▶ _REQUIRED ACTION A_: In the arts funding article, how large is the emergency support package that Culture Secretary Oliver Dowden unveiled?
▶ _REQUIRED ACTION B_: From the arts funding article, quote the passage that opens with the words containing "Answering passionate calls" and closes with "of their region.".

▶ _SOURCE DOCUMENT_:
▽

Whilst people in England enjoyed the welcome return of bars, pubs, restaurants and hairdressers this weekend, we are still yet to be able to experience the wealth of arts and culture usually on offer. Although it seems a while until we will be able to attend such delights, the government has made moves to support the financial grounding of the industry.   

Answering passionate calls from the public, and an industry that employs over 700,000 people, Culture Secretary Oliver Dowden has unveiled a £1.57 billion emergency support package for industries within his ministerial brief. The “new” money, made up of a series of grants and loans, is to be spent on supporting theatres, music venues, galleries, museums, independent cinemas and heritage sites, will be focused on the “crown jewel” venues as well as those considered locally or regionally significant. Institutions are to apply through their industry bodies and must demonstrate how they contribute to the economic growth of their region. 

Despite being labelled “the biggest ever one-off investment in UK culture”, Dowden has caveated, however, and offered a stark warning that despite this package of support, “not everyone is going to be able to survive and not every job is going to be protected”. This oh-too-real concern has already been realised during the lockdown with a number of theatres closing with redundancies already announced. Right on cue, the Labour shadow secretary Jo Stevens, has asked the question, “what took the government so long?”, stating that Dowden has “known the problems in the sector for weeks and weeks and weeks”. Theatre grandee and Conservative Peer Andrew Lloyd Webber, however, is one of a cast of senior industry leaders who have wholeheartedly welcomed the support package, praising the action taken by the Department of Culture, Media and Sport, especially following a series of less-than-positive leaks in the media as to what the support may have encompassed.

△

▶ _RECORDS SHOWN_:

▽

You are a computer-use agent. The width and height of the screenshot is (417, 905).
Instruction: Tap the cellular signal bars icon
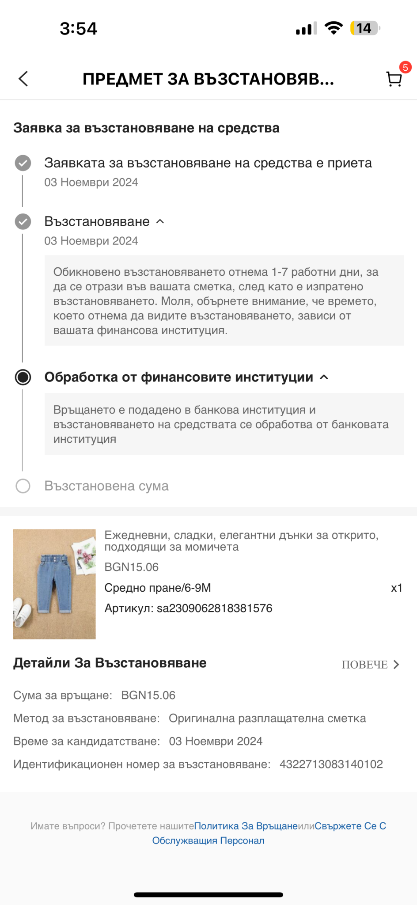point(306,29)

△
▽

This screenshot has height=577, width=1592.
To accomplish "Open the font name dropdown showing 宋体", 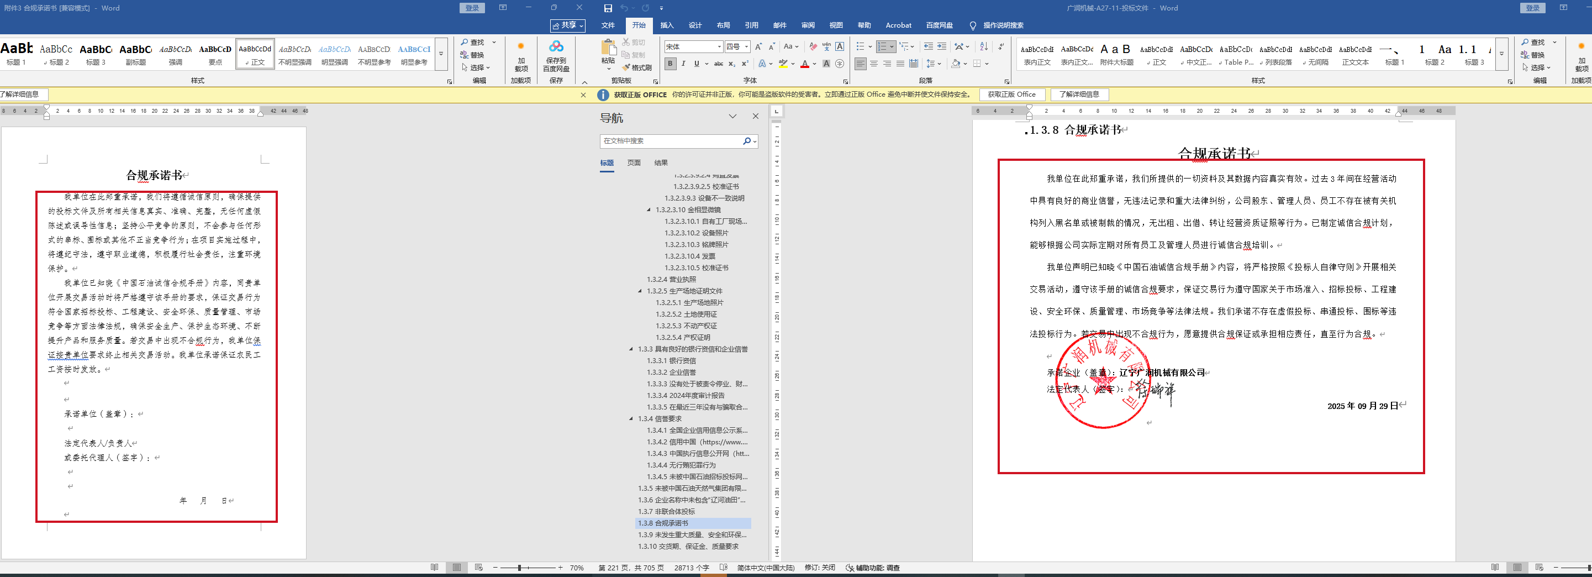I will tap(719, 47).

△

▶ _OUTPUT A_: £1.57 billion

▶ _OUTPUT B_:
Answering passionate calls from the public, and an industry that employs over 700,000 people, Culture Secretary Oliver Dowden has unveiled a £1.57 billion emergency support package for industries within his ministerial brief. The “new” money, made up of a series of grants and loans, is to be spent on supporting theatres, music venues, galleries, museums, independent cinemas and heritage sites, will be focused on the “crown jewel” venues as well as those considered locally or regionally significant. Institutions are to apply through their industry bodies and must demonstrate how they contribute to the economic growth of their region.